* [Task brief]: No picture should appear in the copy. Transcribe exactly, and only, the lines from the one with "Task: Open green Naver Band floating button" through the last line of the data below.

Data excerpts
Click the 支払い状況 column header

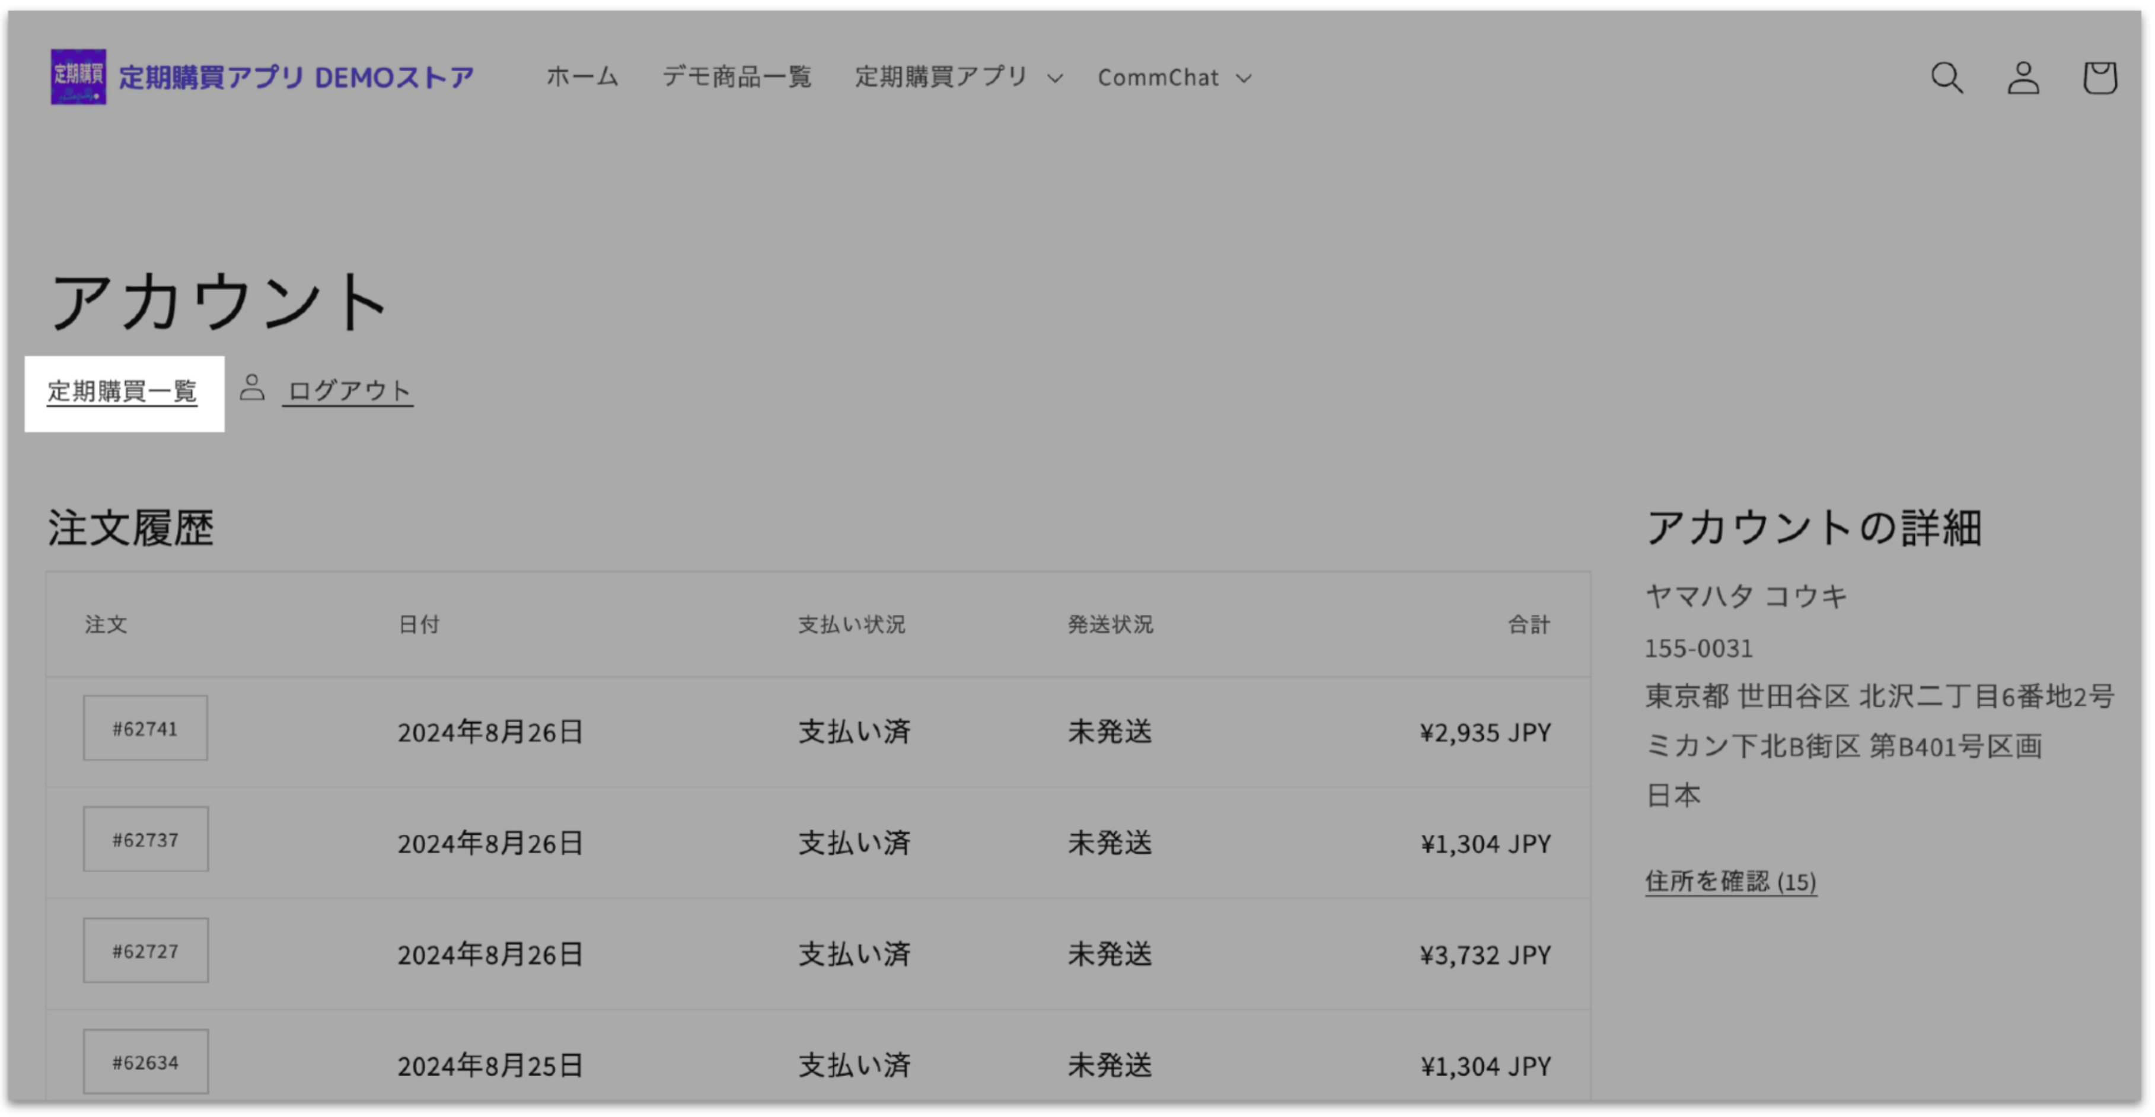pyautogui.click(x=851, y=624)
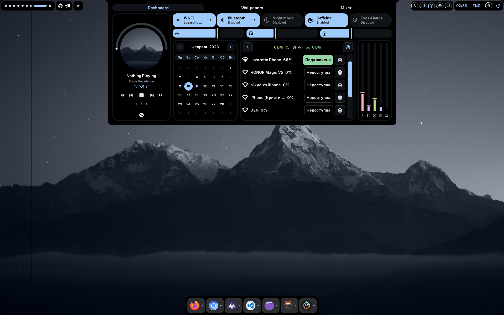The height and width of the screenshot is (315, 504).
Task: Click the Wi-Fi list scrollbar
Action: tap(350, 79)
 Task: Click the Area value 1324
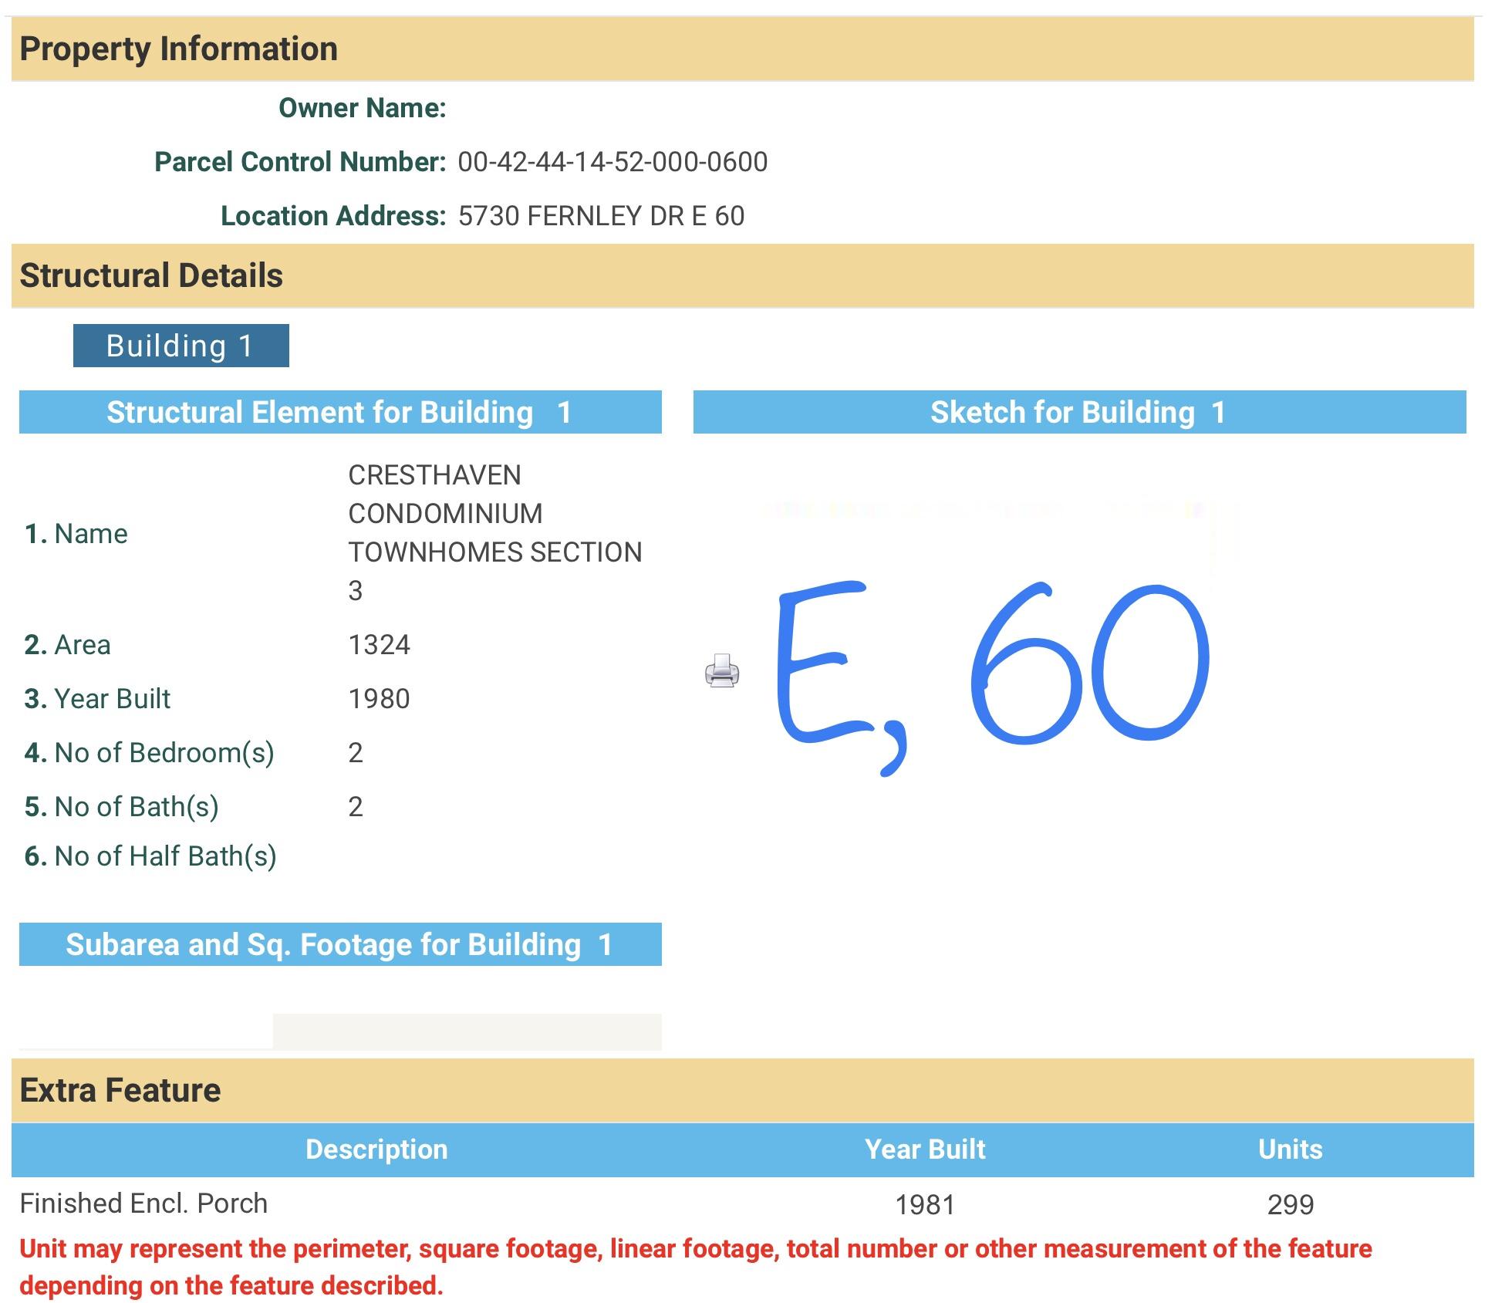[x=379, y=645]
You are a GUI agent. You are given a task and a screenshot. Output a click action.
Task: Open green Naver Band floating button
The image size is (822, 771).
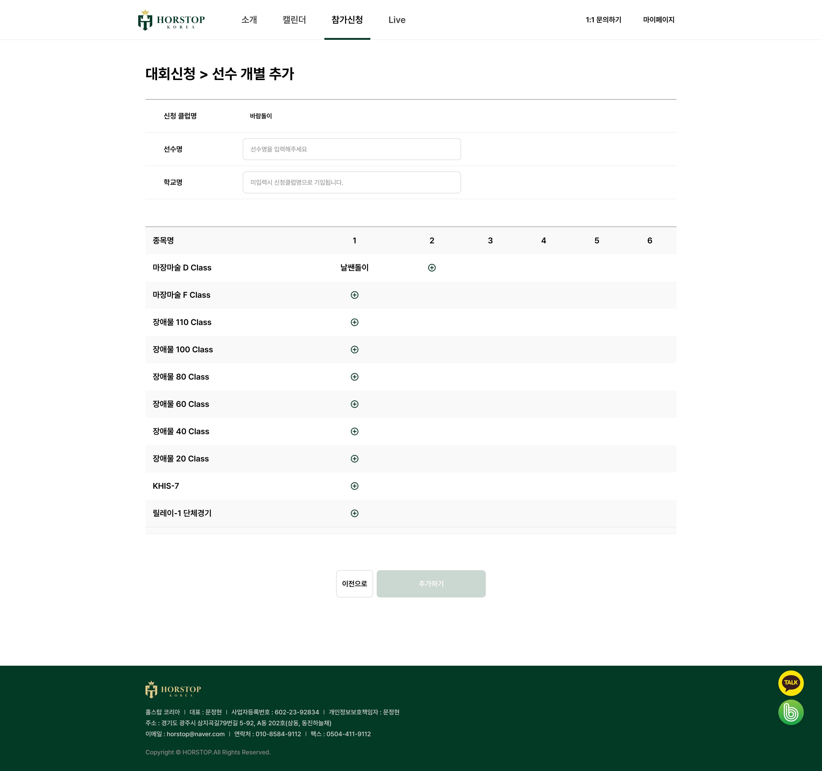point(791,712)
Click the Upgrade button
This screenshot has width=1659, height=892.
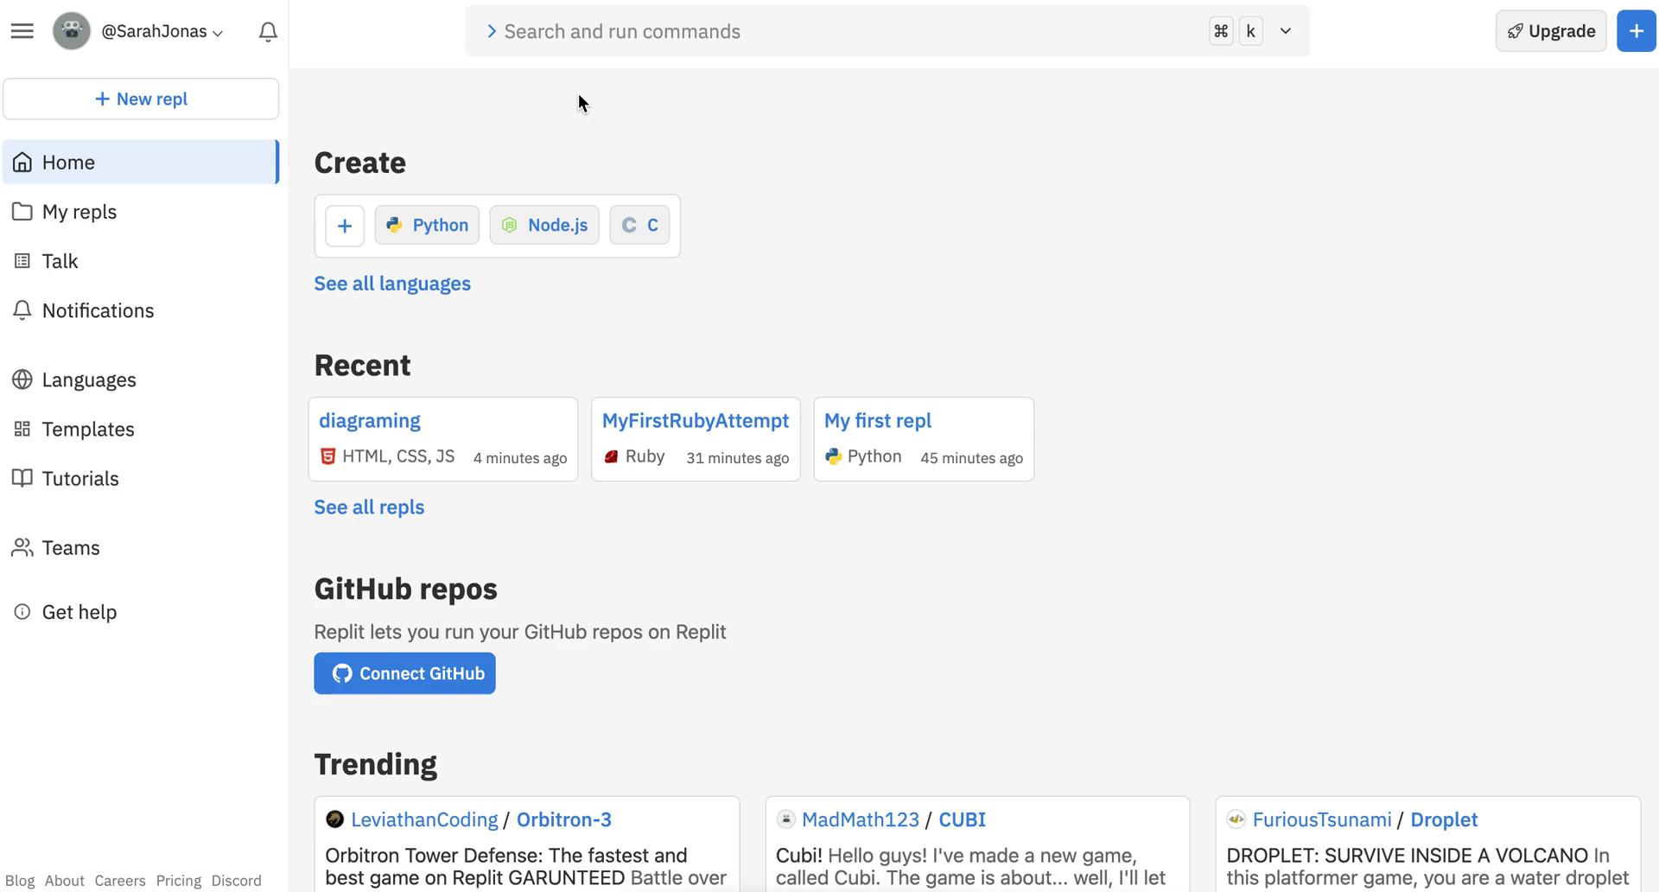pos(1551,30)
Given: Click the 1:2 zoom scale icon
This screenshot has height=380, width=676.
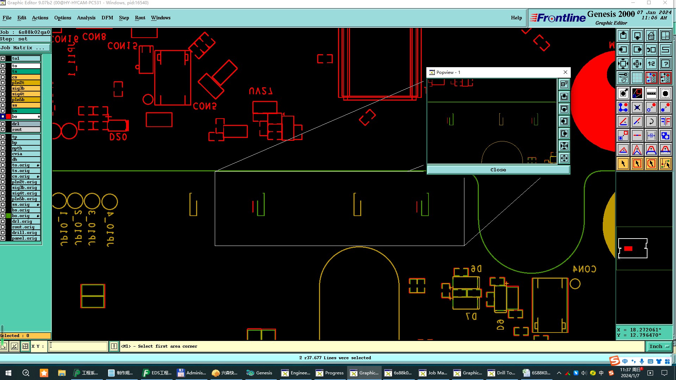Looking at the screenshot, I should (651, 64).
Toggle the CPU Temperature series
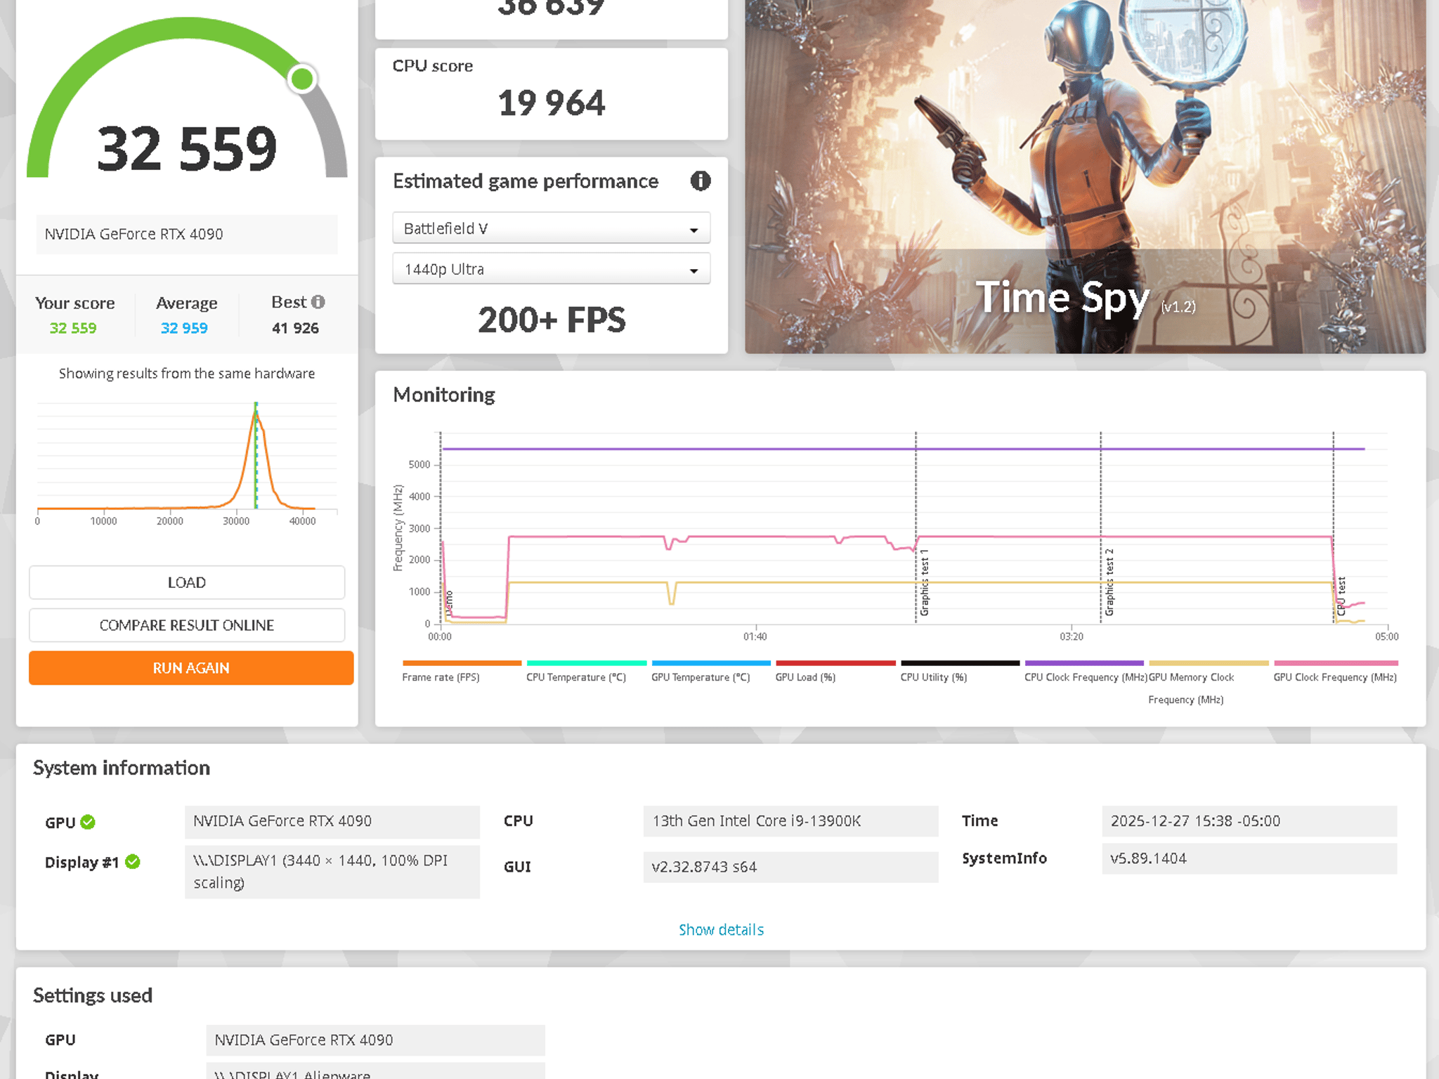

* [Result below]:
Task: Open green Naver Band floating button
The image size is (822, 771).
point(791,712)
Click the Upgrade button
This screenshot has width=1659, height=892.
pos(1551,30)
Given: Click the 1:2 zoom scale icon
This screenshot has height=380, width=676.
Looking at the screenshot, I should (651, 64).
Toggle the CPU Temperature series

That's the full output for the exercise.